What We Should Learn from a Lifecycle Assessment of EVs in the EU

October 12, 2012 | 4:56 pm
Don Anair
Deputy Director & Research Director, Clean Transportation

A new study examining the life-cycle impacts of electric vehicles looks at global warming emissions and other environmental impacts from the production and use of vehicles in the European Union. Here’s one media story about the report with a rather damning headline  – Study: ‘Global Warming Potential’ From Electric Cars Twice That Of Conventional. Kind of reminds me of some of the coverage of our State of Charge report (See a Columbia Journalism Review blog on that). It’s stories like this that might lead some casual readers to conclude that electric vehicles are a disaster.

But not so fast….

After reading the study, I found that while some portions of the analysis were surprising, the basic conclusions are not entirely new.

For example,

(1) EVs offer global warming benefits today (20-24% on today’s electricity mix in the EU compared to a gasoline vehicle, according to the authors’ assumptions), but the greatest global warming benefits occur when EVs are paired with cleaner sources of electricity, such as renewables.

(2) The manufacturing impacts of EVs are greater than those of conventional gasoline vehicles primarily because of battery production.   These impacts need to be addressed through the use of greater material recycling and other measures.  (The study does find that manufacturing an EV results in twice as many global warming emissions as a conventional vehicle–which IS surprising. More on that below.)

The impacts of current vehicle production and use are important, but this is only one part of the story when evaluating alternative vehicles and fuels. It’s also critical to understand the potential for reducing those impacts over time. EVs, or any other promising alternatives to the internal combustion engine, shouldn’t be dismissed based solely on an assessment of current vehicle production processes and fuel production (grid electricity in this case). Otherwise we are likely to be tethered exclusively to the gas pump for decades to come.

And misleading media coverage of science journal articles certainly doesn’t advance the conversation.

Now on to some of the substance.

If the emissions of producing an EV are really twice as high as a gasoline vehicle, what does that do to the global warming benefits of EVs?

One finding of the study that caught my attention was the estimate that global warming emissions of EV production are twice that of a conventional gasoline vehicle.  I’ve addressed global warming emissions of EVs in a number of previous blog posts and in our State of Charge analysis, but I’ve focused on the emissions from plugging-in, not vehicle manufacturing.
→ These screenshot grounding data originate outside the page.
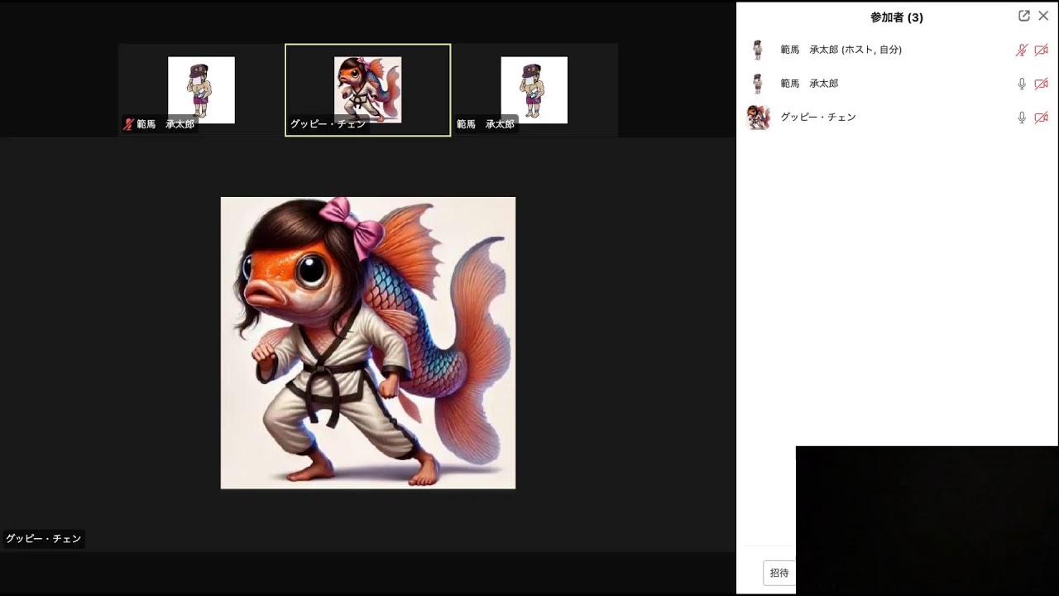The image size is (1059, 596).
Task: Click the host's red muted microphone icon
Action: (1022, 50)
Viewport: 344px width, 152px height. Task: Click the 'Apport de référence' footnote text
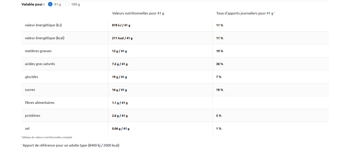71,145
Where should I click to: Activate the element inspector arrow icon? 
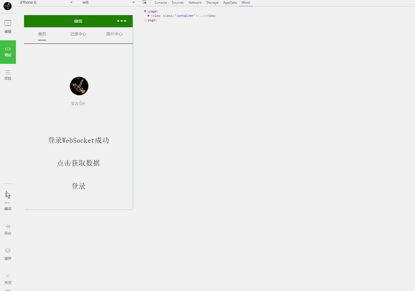click(145, 2)
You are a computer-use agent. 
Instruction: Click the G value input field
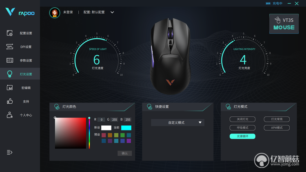coord(114,120)
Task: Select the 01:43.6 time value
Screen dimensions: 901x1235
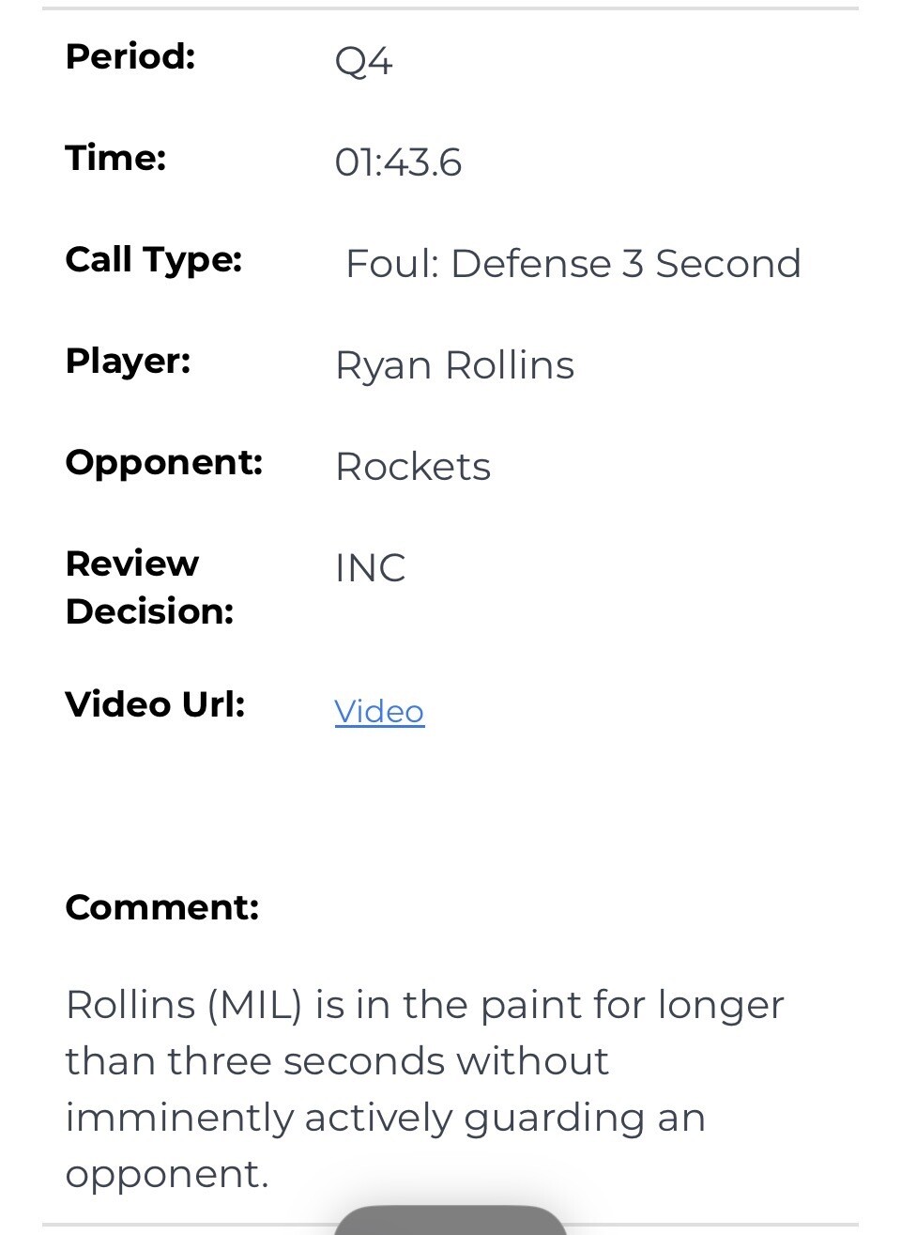Action: (398, 162)
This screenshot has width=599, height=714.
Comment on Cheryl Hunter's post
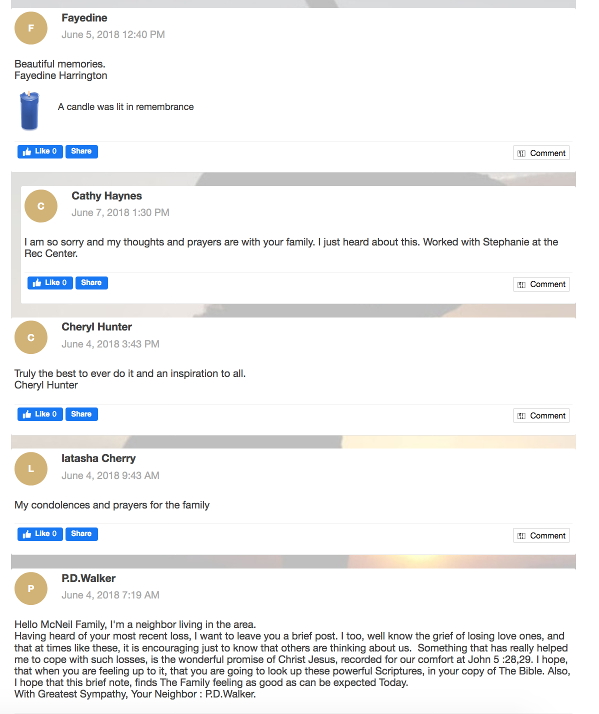coord(542,416)
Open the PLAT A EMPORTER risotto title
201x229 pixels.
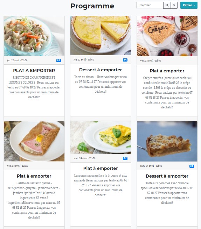(x=34, y=71)
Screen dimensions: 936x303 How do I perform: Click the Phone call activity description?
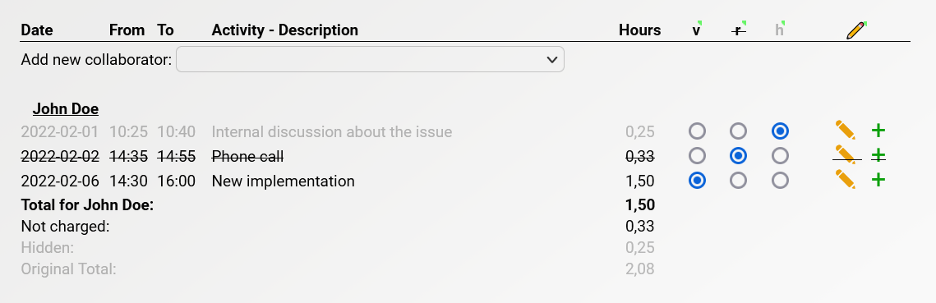coord(247,156)
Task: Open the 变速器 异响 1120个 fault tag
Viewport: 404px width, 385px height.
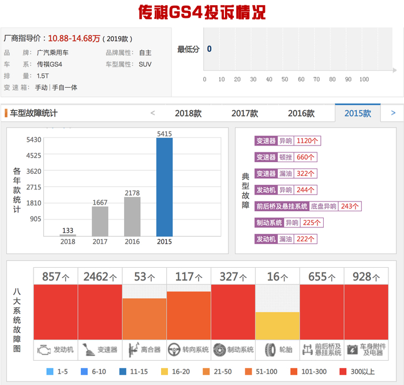Action: pos(287,141)
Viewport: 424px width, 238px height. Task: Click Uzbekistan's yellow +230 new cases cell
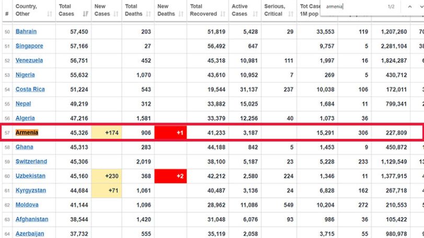(x=107, y=176)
I ran a quick comparison using two sources on vehicle manufacturing emissions. The two sources are the Argonne National Labs GREET2012 model, which shows EV production emissions are 33% higher than a comparable gasoline model, and the new study results from Hawkins et al., which estimate that EV production emissions are closer to double (200%) those of a conventional vehicle.

The figure below shows the reduction in global warming emissions compared to a 27 mile-per-gallon gasoline vehicle – which is the average efficiency of new compact cars sold in the US.

The columns on the far left  show the State of Charge results without accounting for vehicle manufacturing; an EV results in a 98% drop in global warming emissions when charged exclusively with solar power, a 77% drop when charged on the cleanest US regional electricity grid, and a 19% drop in when charged on the dirtiest US regional electricity grid region.

The second and third set of columns add in the estimates of vehicle manufacturing emissions from GREET2012 and Hawkins et al. respectively.

The numbers show that even in the worst case, on the dirtiest grid and assuming EV vehicle production creates twice the number of global warming emissions as a gasoline vehicle, an EV still has a slight (6%) emission advantage compared to the average new compact.

If the worst case represented the full potential of electric vehicles to reduce global warming emissions, pursuing EVs as part of our solution to oil use and climate change would certainly be questionable.  But it doesn’t.  Even today’s cleaner electricity grids provide substantial benefits and renewables like solar are even better.

 

By better understanding the impacts of vehicle production we can identify opportunities to reduce them.  The authors of the new study suggest as a first step focusing on recycling of materials and increasing the life of electric vehicles (the longer they last, the better).  That seems like sage advice to me.

We also need to keep up our effort to increase renewable electricity production and move away from high-emission sources like coal. A cleaner grid will enable lower-emission electric vehicles in the future.

And for those not willing to wait (including the 39% of California EV owners with rooftop solar), powering an EV with clean renewable energy is, in fact, an option available today.